Given information START
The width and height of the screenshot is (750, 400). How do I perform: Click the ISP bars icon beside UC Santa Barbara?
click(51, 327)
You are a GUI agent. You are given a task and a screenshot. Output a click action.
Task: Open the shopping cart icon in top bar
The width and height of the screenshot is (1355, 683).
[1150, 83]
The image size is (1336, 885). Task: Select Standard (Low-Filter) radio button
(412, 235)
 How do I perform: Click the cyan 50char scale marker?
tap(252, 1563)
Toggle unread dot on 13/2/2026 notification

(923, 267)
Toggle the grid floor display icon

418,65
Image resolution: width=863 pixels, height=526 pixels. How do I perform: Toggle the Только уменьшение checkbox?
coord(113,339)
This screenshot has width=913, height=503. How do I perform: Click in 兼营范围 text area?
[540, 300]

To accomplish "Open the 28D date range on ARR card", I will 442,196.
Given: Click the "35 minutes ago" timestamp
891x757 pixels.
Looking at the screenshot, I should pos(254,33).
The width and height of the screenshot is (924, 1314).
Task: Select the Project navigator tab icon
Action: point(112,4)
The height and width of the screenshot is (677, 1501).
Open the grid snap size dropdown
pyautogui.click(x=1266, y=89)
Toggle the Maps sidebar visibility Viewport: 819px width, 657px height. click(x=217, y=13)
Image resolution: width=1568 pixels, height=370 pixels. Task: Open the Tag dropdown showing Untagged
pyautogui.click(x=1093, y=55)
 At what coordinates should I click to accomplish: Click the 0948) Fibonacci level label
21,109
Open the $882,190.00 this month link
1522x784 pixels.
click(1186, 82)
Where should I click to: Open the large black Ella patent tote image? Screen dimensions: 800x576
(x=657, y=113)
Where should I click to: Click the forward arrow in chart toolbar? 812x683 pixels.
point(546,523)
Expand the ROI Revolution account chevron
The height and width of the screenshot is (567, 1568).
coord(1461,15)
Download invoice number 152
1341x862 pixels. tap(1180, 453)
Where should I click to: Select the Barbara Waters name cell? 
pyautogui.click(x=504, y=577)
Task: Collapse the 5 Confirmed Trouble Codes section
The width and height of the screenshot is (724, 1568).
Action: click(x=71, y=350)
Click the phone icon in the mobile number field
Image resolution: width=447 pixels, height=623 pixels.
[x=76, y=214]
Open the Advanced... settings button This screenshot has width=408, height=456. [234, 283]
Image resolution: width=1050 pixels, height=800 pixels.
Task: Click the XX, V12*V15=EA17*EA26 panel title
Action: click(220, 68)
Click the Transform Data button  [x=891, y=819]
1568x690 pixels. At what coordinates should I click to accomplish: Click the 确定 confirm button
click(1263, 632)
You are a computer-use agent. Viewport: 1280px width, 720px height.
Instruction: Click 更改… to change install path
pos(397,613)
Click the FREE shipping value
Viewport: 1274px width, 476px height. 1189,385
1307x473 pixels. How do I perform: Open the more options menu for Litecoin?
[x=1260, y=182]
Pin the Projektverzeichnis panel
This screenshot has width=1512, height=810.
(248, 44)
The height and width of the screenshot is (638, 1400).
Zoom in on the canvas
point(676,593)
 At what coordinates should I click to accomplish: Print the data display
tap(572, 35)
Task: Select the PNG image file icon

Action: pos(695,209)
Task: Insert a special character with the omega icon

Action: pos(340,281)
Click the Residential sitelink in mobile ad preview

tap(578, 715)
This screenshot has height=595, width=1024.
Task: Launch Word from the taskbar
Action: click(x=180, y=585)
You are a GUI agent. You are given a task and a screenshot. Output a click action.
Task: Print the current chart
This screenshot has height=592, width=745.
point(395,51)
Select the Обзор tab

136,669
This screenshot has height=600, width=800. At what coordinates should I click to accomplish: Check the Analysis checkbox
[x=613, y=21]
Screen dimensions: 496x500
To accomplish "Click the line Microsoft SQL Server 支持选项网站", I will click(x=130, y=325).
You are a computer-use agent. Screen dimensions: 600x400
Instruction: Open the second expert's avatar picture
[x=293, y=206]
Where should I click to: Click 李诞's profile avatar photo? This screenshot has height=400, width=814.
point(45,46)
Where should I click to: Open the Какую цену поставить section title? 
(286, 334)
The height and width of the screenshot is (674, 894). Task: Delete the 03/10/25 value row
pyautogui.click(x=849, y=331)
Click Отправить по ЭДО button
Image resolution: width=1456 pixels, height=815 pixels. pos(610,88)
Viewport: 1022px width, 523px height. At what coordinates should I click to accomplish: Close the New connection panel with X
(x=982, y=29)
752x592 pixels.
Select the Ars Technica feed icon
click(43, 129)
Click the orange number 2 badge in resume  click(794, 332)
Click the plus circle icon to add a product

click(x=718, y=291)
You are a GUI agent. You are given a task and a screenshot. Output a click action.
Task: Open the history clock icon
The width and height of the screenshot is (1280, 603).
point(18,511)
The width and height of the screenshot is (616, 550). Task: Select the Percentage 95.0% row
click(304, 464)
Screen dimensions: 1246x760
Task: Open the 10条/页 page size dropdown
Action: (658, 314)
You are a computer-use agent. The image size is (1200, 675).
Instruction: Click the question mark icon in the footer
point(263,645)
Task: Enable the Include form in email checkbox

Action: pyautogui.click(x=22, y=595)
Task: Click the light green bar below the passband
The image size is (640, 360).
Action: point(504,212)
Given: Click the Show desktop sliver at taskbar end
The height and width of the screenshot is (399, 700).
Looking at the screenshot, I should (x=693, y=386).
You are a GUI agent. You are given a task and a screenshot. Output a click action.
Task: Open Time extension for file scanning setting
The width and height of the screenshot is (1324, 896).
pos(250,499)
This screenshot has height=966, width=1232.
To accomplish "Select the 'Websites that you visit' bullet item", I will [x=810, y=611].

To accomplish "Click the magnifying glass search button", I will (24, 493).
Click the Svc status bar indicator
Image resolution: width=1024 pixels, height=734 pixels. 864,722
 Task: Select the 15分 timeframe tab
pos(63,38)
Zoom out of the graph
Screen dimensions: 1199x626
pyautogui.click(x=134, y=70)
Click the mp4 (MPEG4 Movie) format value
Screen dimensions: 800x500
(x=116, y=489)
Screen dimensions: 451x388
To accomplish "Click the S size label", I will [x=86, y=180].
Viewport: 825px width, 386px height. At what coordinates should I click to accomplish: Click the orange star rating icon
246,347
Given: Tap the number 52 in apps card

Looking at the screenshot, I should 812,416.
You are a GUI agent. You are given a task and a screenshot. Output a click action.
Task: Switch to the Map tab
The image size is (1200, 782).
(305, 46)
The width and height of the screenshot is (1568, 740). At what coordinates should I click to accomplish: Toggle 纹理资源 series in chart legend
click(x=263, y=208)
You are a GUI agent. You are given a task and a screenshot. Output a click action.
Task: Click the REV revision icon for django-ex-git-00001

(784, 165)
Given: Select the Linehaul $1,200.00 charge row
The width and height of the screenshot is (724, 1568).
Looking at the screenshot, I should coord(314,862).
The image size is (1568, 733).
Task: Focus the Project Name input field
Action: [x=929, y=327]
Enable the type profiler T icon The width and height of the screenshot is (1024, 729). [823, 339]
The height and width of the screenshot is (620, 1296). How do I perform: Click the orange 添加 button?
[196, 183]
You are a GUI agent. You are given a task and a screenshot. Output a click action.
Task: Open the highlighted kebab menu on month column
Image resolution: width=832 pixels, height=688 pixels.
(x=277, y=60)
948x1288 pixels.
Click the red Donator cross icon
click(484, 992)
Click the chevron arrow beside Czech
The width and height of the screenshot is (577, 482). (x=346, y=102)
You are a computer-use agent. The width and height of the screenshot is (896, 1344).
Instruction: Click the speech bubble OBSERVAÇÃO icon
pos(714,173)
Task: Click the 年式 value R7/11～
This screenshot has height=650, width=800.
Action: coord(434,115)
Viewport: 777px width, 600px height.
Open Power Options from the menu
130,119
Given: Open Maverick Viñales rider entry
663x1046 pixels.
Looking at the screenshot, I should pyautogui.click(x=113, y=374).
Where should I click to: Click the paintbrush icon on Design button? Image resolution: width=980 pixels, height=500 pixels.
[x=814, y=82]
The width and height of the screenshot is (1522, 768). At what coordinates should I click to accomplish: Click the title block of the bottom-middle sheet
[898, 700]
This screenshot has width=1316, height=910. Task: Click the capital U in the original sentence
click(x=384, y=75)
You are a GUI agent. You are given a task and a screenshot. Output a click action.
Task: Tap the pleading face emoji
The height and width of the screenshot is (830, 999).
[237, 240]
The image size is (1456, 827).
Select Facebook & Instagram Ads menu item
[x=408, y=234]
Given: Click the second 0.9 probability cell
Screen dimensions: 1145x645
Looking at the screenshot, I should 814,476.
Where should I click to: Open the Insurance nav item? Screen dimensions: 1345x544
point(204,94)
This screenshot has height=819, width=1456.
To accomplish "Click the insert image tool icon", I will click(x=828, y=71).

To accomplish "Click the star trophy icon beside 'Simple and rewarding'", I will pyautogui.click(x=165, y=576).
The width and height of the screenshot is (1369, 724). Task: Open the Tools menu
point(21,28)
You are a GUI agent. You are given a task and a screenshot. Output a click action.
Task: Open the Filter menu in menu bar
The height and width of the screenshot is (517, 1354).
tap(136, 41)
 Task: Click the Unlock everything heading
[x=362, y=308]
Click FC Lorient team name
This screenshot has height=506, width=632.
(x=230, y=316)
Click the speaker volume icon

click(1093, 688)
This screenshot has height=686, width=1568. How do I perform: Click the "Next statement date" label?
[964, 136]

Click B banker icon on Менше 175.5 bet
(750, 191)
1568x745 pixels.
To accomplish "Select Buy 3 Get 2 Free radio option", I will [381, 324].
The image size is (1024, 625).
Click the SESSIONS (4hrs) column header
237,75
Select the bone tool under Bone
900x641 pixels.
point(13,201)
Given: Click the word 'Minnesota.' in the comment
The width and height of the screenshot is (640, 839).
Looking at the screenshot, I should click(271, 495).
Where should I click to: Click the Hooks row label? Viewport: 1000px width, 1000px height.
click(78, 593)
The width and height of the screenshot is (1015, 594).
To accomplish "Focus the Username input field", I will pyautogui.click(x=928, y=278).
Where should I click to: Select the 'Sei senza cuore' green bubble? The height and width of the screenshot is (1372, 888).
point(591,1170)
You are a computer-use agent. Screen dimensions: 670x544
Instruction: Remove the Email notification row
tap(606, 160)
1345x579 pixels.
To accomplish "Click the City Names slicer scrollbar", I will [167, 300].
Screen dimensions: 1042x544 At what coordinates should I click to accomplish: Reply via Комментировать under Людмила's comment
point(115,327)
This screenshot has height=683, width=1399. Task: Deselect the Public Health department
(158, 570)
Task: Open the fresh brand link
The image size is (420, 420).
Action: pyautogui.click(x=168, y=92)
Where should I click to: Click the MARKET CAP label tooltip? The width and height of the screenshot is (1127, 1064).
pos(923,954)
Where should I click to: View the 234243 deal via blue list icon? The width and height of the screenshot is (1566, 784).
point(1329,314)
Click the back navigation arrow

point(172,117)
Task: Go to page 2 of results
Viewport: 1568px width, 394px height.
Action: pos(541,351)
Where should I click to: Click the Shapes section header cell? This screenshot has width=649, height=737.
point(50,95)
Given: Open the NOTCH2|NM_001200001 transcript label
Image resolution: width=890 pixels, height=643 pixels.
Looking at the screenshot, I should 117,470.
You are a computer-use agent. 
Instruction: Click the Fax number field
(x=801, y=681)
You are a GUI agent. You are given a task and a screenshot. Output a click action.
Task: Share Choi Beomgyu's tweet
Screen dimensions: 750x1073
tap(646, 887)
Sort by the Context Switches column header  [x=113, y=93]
Given information END
» **Your goal**: Apply a filter for "computer" to the data above, then copy each line that matches.

» **Task answer**:
You are a computer-use agent. Viewport: 1280px width, 720px height.
You are a computer-use agent. Screen dimensions: 600x400
You are a computer-use agent. The image size is (1200, 675).
You are a computer-use agent. The width and height of the screenshot is (896, 1344).
You are a computer-use agent. Screen dimensions: 670x544
You are a computer-use agent. 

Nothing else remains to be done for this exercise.